A mulher matou o esposo com uma facada no peito em um bar localizado em Rio Verde (MS), horas após ser agredida e registrar boletim de violência doméstica contra ele.

Ela afirmou que agiu em legítima defesa pois “não queria ter o mesmo destino da irmã”.

FEMINICÍDIO DA IRMÃ

Nathalia Rodrigues Nogueira, de 26 anos, foi morta pelo namorado Jucimar Amaral Delmondes, de 55 anos, em 6 de agosto de 2026, na frente da casa em que moravam, localizada na rua Joaquim Voltinha, bairro Santa Inês, em Rio Verde (MS).

Ela deixa dois filhos. Nathália foi esfaqueada com quatro golpes na região das costas, próximo a nuca.

Conforme apurado pela reportagem, na noite do crime, ambos saíram e, quando retornaram para casa, começaram a discutir.

Em seguida, ele desferiu golpes de faca contra ela na calçada de casa e fugiu do local em uma motocicleta.
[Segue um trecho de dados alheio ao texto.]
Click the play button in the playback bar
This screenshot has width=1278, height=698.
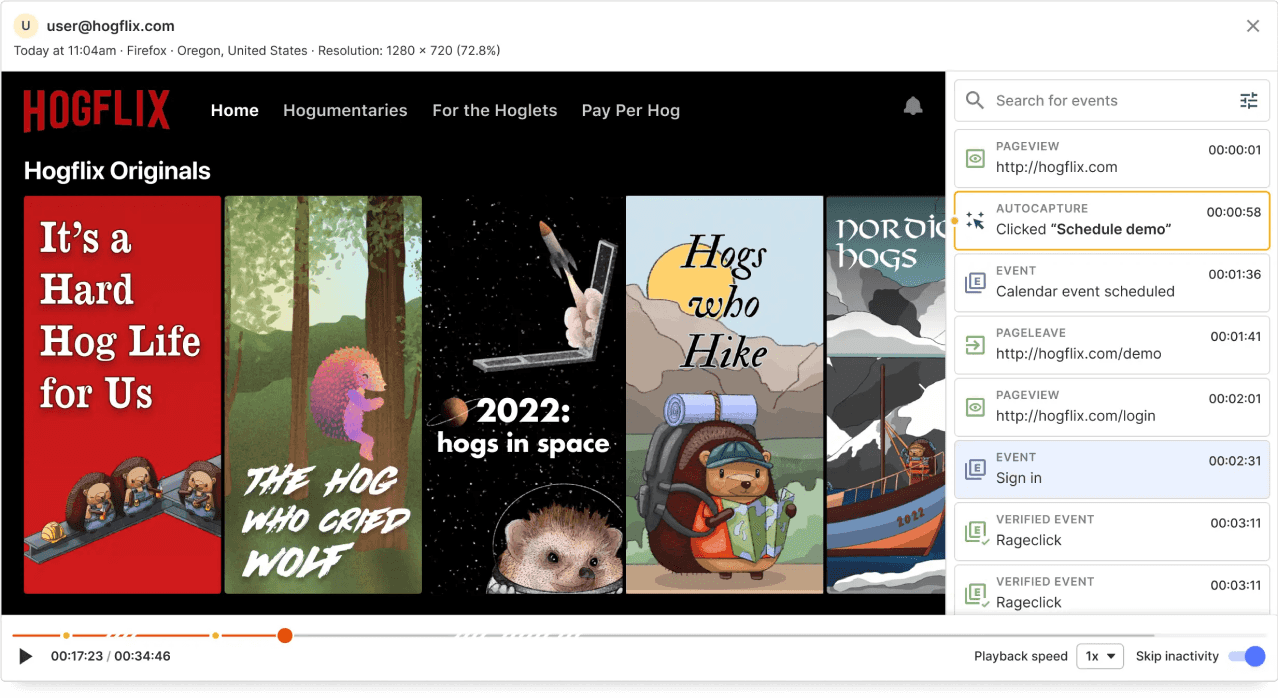(x=26, y=656)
Os dois filhos estavam dentro da residência, que fica nos fundos do terreno.

Jucimar ligou para um familiar dizendo que havia feito “uma cagada”, mas desligou o telefone logo em seguida. Minutos depois, familiares da vítima foram avisados sobre a morte.
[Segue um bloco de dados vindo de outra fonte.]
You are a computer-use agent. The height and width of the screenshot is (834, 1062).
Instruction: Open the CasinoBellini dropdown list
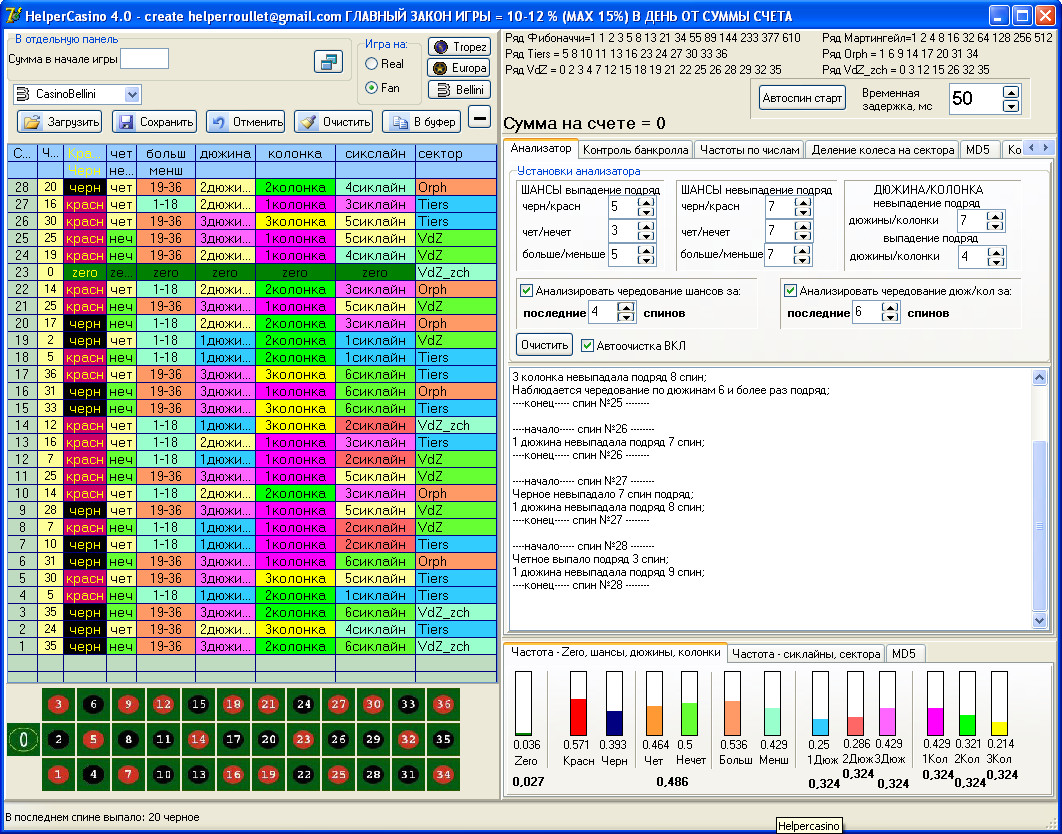(132, 94)
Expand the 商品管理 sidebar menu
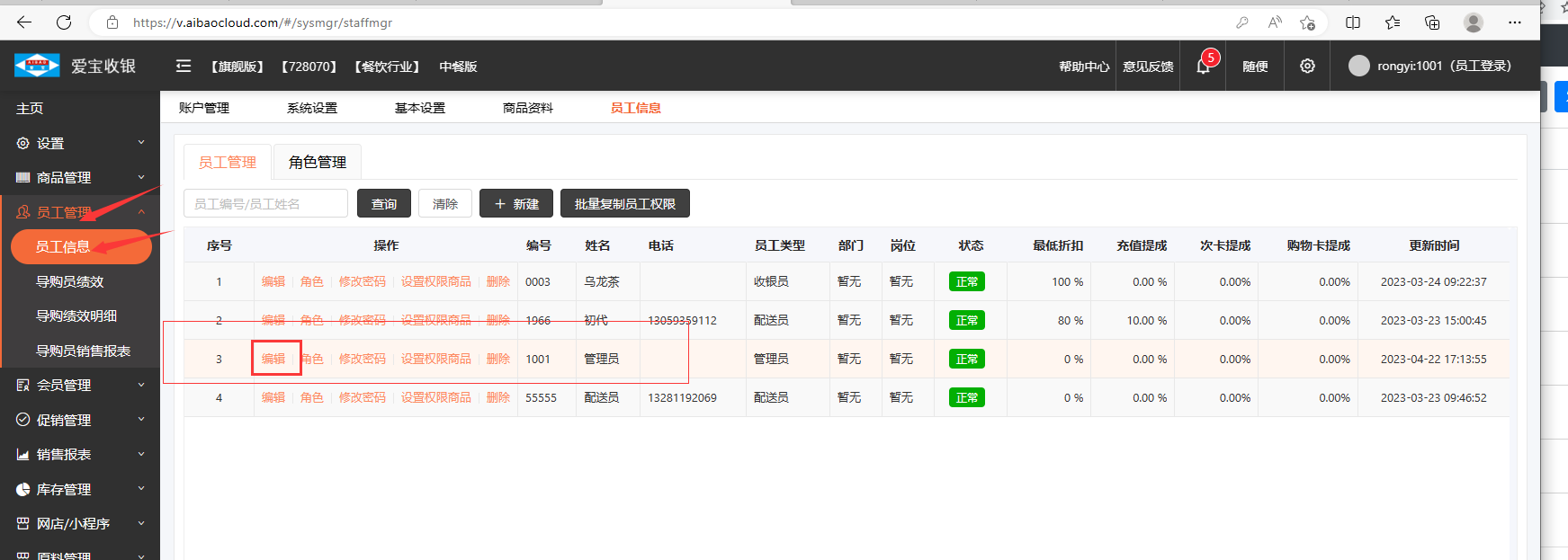Image resolution: width=1568 pixels, height=560 pixels. (79, 178)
Corpo de Bombeiros Militar (CBMMS) e Serviço de Atendimento Móvel de Urgência (SAMU) foram acionados, mas, ela faleceu antes mesmo da chegada do socorro.

Polícia Militar, Polícia Civil, Polícia Científica e funerária estiveram no local para isolar a área, recolher vestígios do feminicídio, realizar a perícia e retirar o corpo, respectivamente.

FEMINICÍDIO

De acordo com o Código Penal Brasileiro, o feminicídio é o assassinato de uma mulher pelo fato de ser mulher, ou seja, questões de gênero que envolvem violência doméstica, física, verbal, sexual ou patrimonial. 

Geralmente, o feminicídio é praticado por (ex) companheiros, (ex) namorados, (ex) noivos ou (ex) esposos da vítima. 

É um crime hediondo cuja pena pode variar de 20 a 40 anos de reclusão, não sendo possível pagar fiança. A pena é cumprida em regime fechado.

O feminicídio passou a ser um crime autônomo, com seu próprio artigo no Código Penal, diferente do homicídio qualificado. 

O condenado por feminicídio perde o poder familiar e é impedido de exercer cargos/funções públicas.

Dados divulgados pela Secretaria de Estado e Justiça Pública (Sejusp-MS) apontam que 26 mulheres foram mortas entre 1º de janeiro e 9 de setembro de 2026 em Mato Grosso do Sul. 

Violência contra mulher deve ser denunciada em qualquer circunstância, seja agressão física, psicológica, sexual, moral ou patrimonial.

Os números para denúncia são 180 (Atendimento à Mulher), 190 (Polícia Militar) e 153 (Guarda Civil Metropolitana).

O sinal "X" da cor vermelha, escrita na mão, significa que a vítima quer alertar que sofre violência doméstica. Portanto, o cidadão deve ficar atento, acolhê-la e acionar as autoridades.